### RECORDS SHOWN

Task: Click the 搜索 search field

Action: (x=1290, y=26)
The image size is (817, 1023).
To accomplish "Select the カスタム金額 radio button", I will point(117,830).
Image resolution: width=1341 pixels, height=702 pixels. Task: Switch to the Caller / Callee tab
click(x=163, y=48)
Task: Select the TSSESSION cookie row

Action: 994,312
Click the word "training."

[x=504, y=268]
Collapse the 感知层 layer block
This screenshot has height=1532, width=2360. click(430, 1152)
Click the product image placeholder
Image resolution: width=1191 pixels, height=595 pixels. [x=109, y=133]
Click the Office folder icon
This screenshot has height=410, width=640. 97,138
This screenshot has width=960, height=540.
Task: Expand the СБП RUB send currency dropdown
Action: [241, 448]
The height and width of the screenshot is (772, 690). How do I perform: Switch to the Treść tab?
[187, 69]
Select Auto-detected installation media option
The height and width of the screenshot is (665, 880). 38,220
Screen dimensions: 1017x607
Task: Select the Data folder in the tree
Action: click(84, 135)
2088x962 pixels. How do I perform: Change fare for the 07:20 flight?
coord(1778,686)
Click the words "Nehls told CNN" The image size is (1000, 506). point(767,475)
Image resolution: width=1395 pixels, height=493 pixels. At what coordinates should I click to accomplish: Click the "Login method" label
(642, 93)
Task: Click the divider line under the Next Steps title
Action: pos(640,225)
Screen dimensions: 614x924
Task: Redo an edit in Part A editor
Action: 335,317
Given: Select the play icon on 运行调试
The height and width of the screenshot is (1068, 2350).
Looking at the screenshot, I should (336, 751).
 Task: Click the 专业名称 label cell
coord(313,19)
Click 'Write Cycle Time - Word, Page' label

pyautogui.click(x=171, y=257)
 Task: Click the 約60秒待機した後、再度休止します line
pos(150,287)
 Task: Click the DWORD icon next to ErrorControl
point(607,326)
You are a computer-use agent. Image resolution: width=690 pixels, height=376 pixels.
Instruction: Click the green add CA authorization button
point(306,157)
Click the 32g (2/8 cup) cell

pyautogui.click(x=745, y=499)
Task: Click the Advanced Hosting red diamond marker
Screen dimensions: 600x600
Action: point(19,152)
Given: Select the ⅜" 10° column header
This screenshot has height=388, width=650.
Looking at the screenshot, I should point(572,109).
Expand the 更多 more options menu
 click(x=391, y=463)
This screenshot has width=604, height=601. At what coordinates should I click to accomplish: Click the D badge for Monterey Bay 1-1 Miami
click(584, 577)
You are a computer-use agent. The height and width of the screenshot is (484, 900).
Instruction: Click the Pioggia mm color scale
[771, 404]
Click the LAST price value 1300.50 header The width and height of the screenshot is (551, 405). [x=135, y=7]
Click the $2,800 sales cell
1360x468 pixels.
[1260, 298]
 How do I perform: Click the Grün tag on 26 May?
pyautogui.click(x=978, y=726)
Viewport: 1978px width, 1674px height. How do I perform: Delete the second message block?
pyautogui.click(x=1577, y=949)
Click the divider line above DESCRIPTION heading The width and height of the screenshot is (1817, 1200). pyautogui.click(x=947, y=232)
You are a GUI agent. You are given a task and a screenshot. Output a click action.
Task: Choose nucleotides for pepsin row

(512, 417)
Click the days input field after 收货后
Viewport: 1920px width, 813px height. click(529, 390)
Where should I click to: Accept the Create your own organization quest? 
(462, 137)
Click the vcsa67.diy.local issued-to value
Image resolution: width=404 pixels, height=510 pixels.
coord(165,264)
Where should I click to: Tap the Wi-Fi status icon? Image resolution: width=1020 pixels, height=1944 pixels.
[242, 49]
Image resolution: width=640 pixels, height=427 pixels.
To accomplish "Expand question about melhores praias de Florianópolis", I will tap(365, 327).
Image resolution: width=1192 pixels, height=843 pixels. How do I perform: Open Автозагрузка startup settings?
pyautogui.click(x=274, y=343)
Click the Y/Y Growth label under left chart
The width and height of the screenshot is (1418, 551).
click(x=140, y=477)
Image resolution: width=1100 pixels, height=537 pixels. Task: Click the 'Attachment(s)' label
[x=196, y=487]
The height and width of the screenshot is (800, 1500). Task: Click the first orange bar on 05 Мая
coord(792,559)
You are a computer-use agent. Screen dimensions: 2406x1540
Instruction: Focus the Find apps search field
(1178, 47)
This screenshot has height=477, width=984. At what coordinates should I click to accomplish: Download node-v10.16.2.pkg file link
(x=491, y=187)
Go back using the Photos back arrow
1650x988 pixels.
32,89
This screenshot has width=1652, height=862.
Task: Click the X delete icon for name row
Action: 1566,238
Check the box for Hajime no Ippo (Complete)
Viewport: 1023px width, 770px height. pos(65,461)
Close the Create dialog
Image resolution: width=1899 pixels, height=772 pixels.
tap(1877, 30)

### PROBLEM STATEMENT
Turn the material above into a Markdown table with the columns Row and Line. Number each line in order and leave out the blank ones.

### RESULT OF THE EXERCISE
| Row | Line |
|---|---|
| 1 | Task: Click the 搜索 search field |
| 2 | Action: (x=1290, y=26) |
| 3 | The image size is (817, 1023). |
| 4 | To accomplish "Select the カスタム金額 radio button", I will point(117,830). |
| 5 | Image resolution: width=1341 pixels, height=702 pixels. Task: Switch to the Caller / Callee tab |
| 6 | click(x=163, y=48) |
| 7 | Task: Select the TSSESSION cookie row |
| 8 | Action: 994,312 |
| 9 | Click the word "training." |
| 10 | [x=504, y=268] |
| 11 | Collapse the 感知层 layer block |
| 12 | This screenshot has height=1532, width=2360. click(430, 1152) |
| 13 | Click the product image placeholder |
| 14 | Image resolution: width=1191 pixels, height=595 pixels. [x=109, y=133] |
| 15 | Click the Office folder icon |
| 16 | This screenshot has height=410, width=640. 97,138 |
| 17 | This screenshot has width=960, height=540. |
| 18 | Task: Expand the СБП RUB send currency dropdown |
| 19 | Action: [241, 448] |
| 20 | The height and width of the screenshot is (772, 690). How do I perform: Switch to the Treść tab? |
| 21 | [187, 69] |
| 22 | Select Auto-detected installation media option |
| 23 | The height and width of the screenshot is (665, 880). 38,220 |
| 24 | Screen dimensions: 1017x607 |
| 25 | Task: Select the Data folder in the tree |
| 26 | Action: click(84, 135) |
| 27 | 2088x962 pixels. How do I perform: Change fare for the 07:20 flight? |
| 28 | coord(1778,686) |
| 29 | Click the words "Nehls told CNN" The image size is (1000, 506). point(767,475) |
| 30 | Image resolution: width=1395 pixels, height=493 pixels. At what coordinates should I click to accomplish: Click the "Login method" label |
| 31 | (642, 93) |
| 32 | Task: Click the divider line under the Next Steps title |
| 33 | Action: pos(640,225) |
| 34 | Screen dimensions: 614x924 |
| 35 | Task: Redo an edit in Part A editor |
| 36 | Action: 335,317 |
| 37 | Given: Select the play icon on 运行调试 |
| 38 | The height and width of the screenshot is (1068, 2350). |
| 39 | Looking at the screenshot, I should (336, 751). |
| 40 |  Task: Click the 专业名称 label cell |
| 41 | coord(313,19) |
| 42 | Click 'Write Cycle Time - Word, Page' label |
| 43 | pyautogui.click(x=171, y=257) |
| 44 |  Task: Click the 約60秒待機した後、再度休止します line |
| 45 | pos(150,287) |
| 46 |  Task: Click the DWORD icon next to ErrorControl |
| 47 | point(607,326) |
| 48 | You are a computer-use agent. Image resolution: width=690 pixels, height=376 pixels. |
| 49 | Instruction: Click the green add CA authorization button |
| 50 | point(306,157) |
| 51 | Click the 32g (2/8 cup) cell |
| 52 | pyautogui.click(x=745, y=499) |
| 53 | Task: Click the Advanced Hosting red diamond marker |
| 54 | Screen dimensions: 600x600 |
| 55 | Action: point(19,152) |
| 56 | Given: Select the ⅜" 10° column header |
| 57 | This screenshot has height=388, width=650. |
| 58 | Looking at the screenshot, I should point(572,109). |
| 59 | Expand the 更多 more options menu |
| 60 |  click(x=391, y=463) |
| 61 | This screenshot has width=604, height=601. At what coordinates should I click to accomplish: Click the D badge for Monterey Bay 1-1 Miami |
| 62 | click(584, 577) |
| 63 | You are a computer-use agent. The height and width of the screenshot is (484, 900). |
| 64 | Instruction: Click the Pioggia mm color scale |
| 65 | [771, 404] |
| 66 | Click the LAST price value 1300.50 header The width and height of the screenshot is (551, 405). [x=135, y=7] |
| 67 | Click the $2,800 sales cell |
| 68 | 1360x468 pixels. |
| 69 | [1260, 298] |
| 70 |  How do I perform: Click the Grün tag on 26 May? |
| 71 | pyautogui.click(x=978, y=726) |
| 72 | Viewport: 1978px width, 1674px height. How do I perform: Delete the second message block? |
| 73 | pyautogui.click(x=1577, y=949) |
| 74 | Click the divider line above DESCRIPTION heading The width and height of the screenshot is (1817, 1200). pyautogui.click(x=947, y=232) |
| 75 | You are a GUI agent. You are given a task and a screenshot. Output a click action. |
| 76 | Task: Choose nucleotides for pepsin row |
| 77 | (512, 417) |
| 78 | Click the days input field after 收货后 |
| 79 | Viewport: 1920px width, 813px height. click(529, 390) |
| 80 | Where should I click to: Accept the Create your own organization quest?  |
| 81 | (462, 137) |
| 82 | Click the vcsa67.diy.local issued-to value |
| 83 | Image resolution: width=404 pixels, height=510 pixels. |
| 84 | coord(165,264) |
| 85 | Where should I click to: Tap the Wi-Fi status icon? Image resolution: width=1020 pixels, height=1944 pixels. |
| 86 | [242, 49] |
| 87 | Image resolution: width=640 pixels, height=427 pixels. |
| 88 | To accomplish "Expand question about melhores praias de Florianópolis", I will tap(365, 327). |
| 89 | Image resolution: width=1192 pixels, height=843 pixels. How do I perform: Open Автозагрузка startup settings? |
| 90 | pyautogui.click(x=274, y=343) |
| 91 | Click the Y/Y Growth label under left chart |
| 92 | The width and height of the screenshot is (1418, 551). |
| 93 | click(x=140, y=477) |
| 94 | Image resolution: width=1100 pixels, height=537 pixels. Task: Click the 'Attachment(s)' label |
| 95 | [x=196, y=487] |
| 96 | The height and width of the screenshot is (800, 1500). Task: Click the first orange bar on 05 Мая |
| 97 | coord(792,559) |
| 98 | You are a computer-use agent. Screen dimensions: 2406x1540 |
| 99 | Instruction: Focus the Find apps search field |
| 100 | (1178, 47) |
| 101 | This screenshot has height=477, width=984. At what coordinates should I click to accomplish: Download node-v10.16.2.pkg file link |
| 102 | (x=491, y=187) |
| 103 | Go back using the Photos back arrow |
| 104 | 1650x988 pixels. |
| 105 | 32,89 |
| 106 | This screenshot has width=1652, height=862. |
| 107 | Task: Click the X delete icon for name row |
| 108 | Action: 1566,238 |
| 109 | Check the box for Hajime no Ippo (Complete) |
| 110 | Viewport: 1023px width, 770px height. pos(65,461) |
| 111 | Close the Create dialog |
| 112 | Image resolution: width=1899 pixels, height=772 pixels. |
| 113 | tap(1877, 30) |